Provided data =
====

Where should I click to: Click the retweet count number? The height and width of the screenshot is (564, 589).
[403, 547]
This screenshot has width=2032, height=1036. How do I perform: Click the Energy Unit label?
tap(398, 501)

====

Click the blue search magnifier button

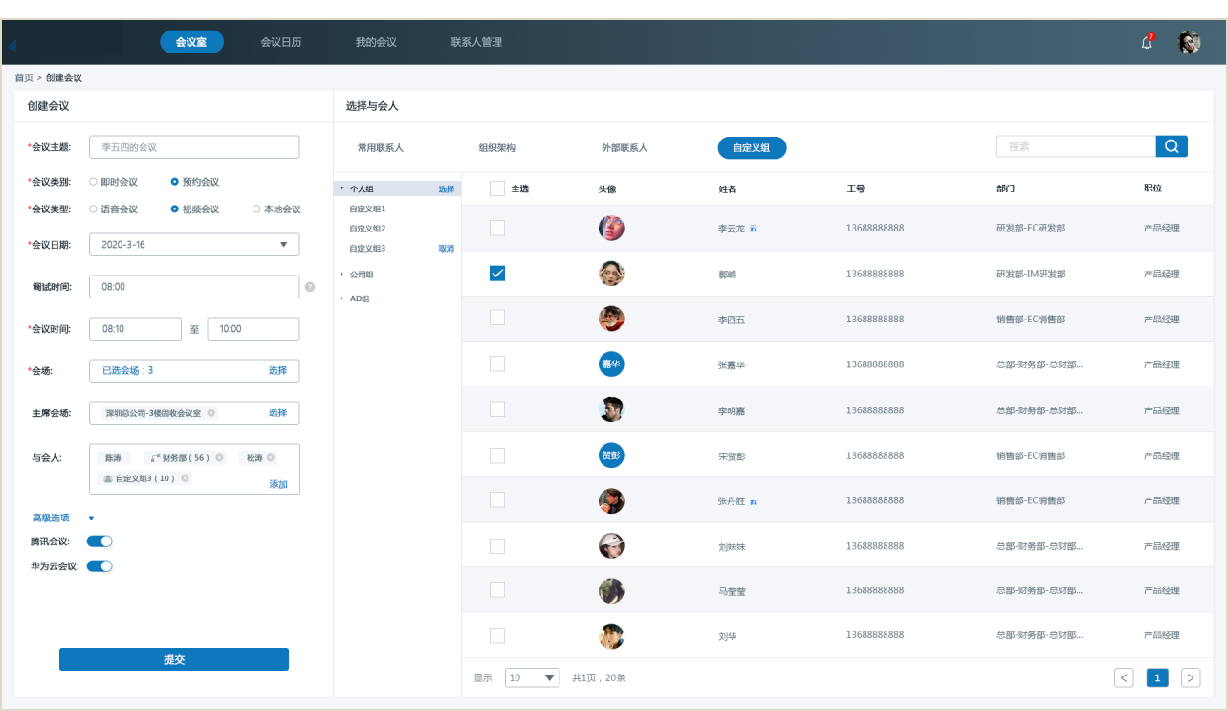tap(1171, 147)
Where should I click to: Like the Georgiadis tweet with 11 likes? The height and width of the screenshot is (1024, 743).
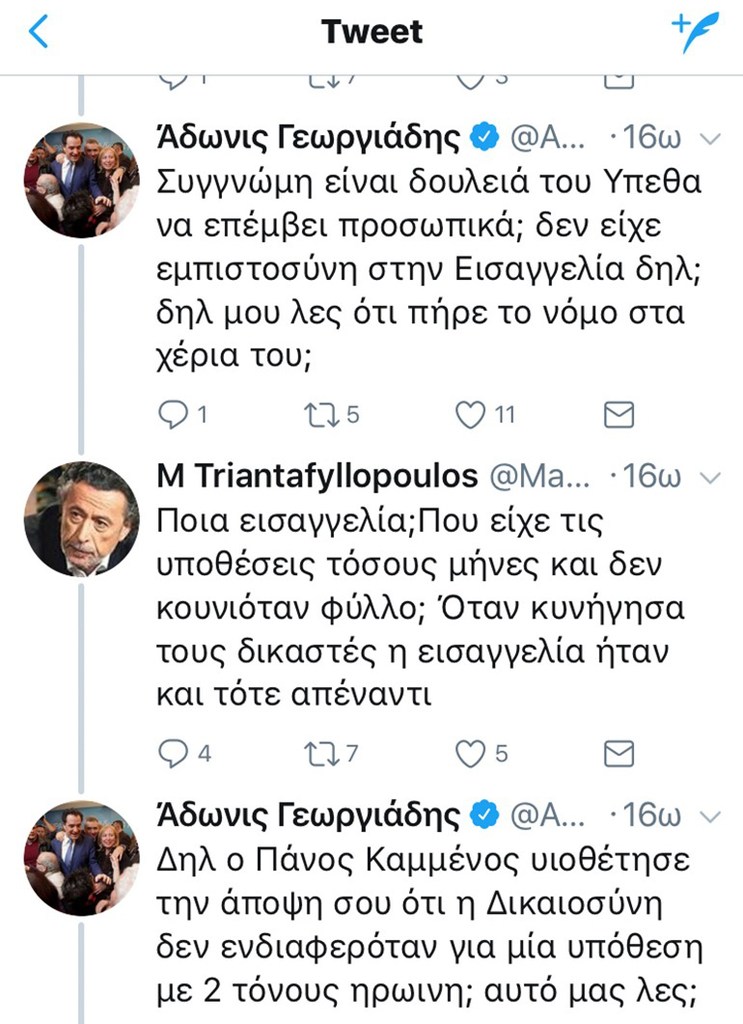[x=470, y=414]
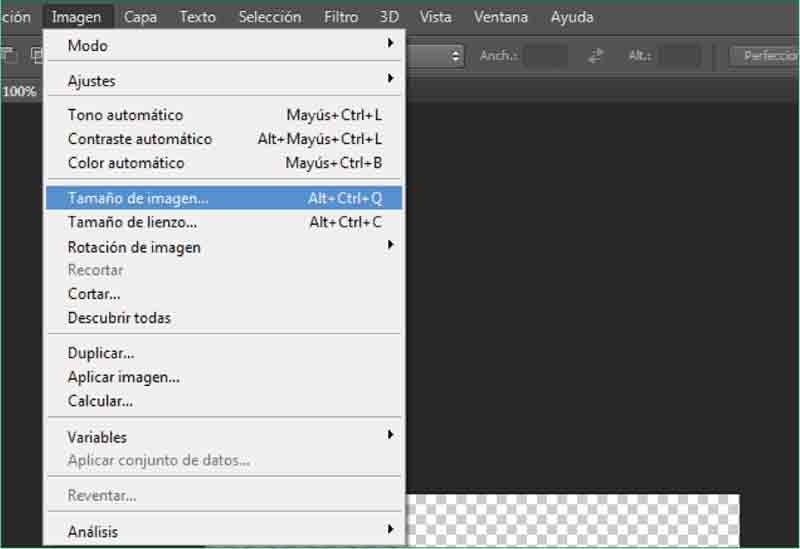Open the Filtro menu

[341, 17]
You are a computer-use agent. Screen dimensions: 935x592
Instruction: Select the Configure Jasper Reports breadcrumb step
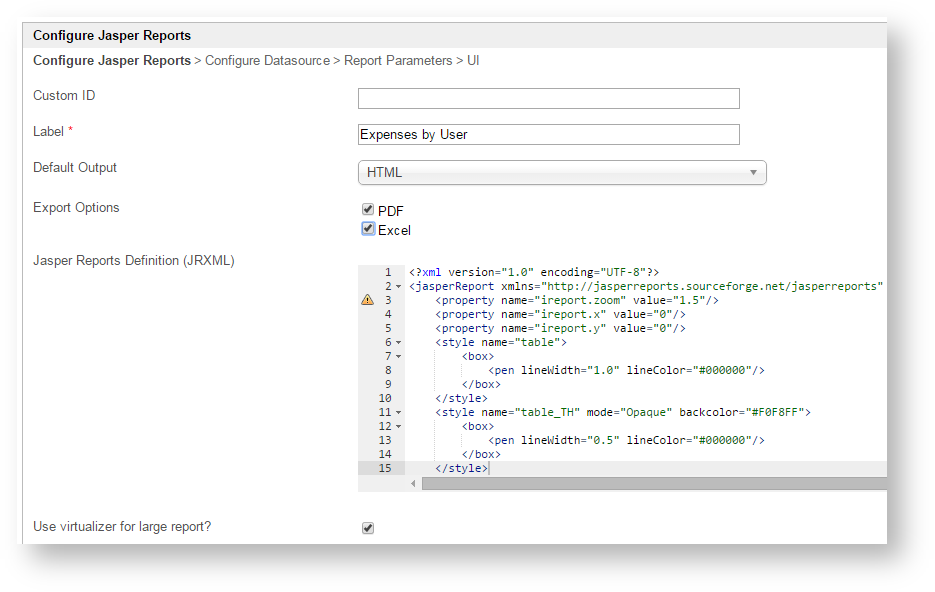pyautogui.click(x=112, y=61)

====

Problem description = Above are some entries; copy exactly the lines from the line with "Where should I click to: Like" through the line with "You are a computer-use", both included, but none of the pictures.

Response to the exercise =
Where should I click to: Like the Georgiadis tweet with 11 likes? The height and width of the screenshot is (1024, 743).
[x=470, y=414]
Open the Filtro menu

[341, 17]
You are a computer-use agent. Screen dimensions: 935x592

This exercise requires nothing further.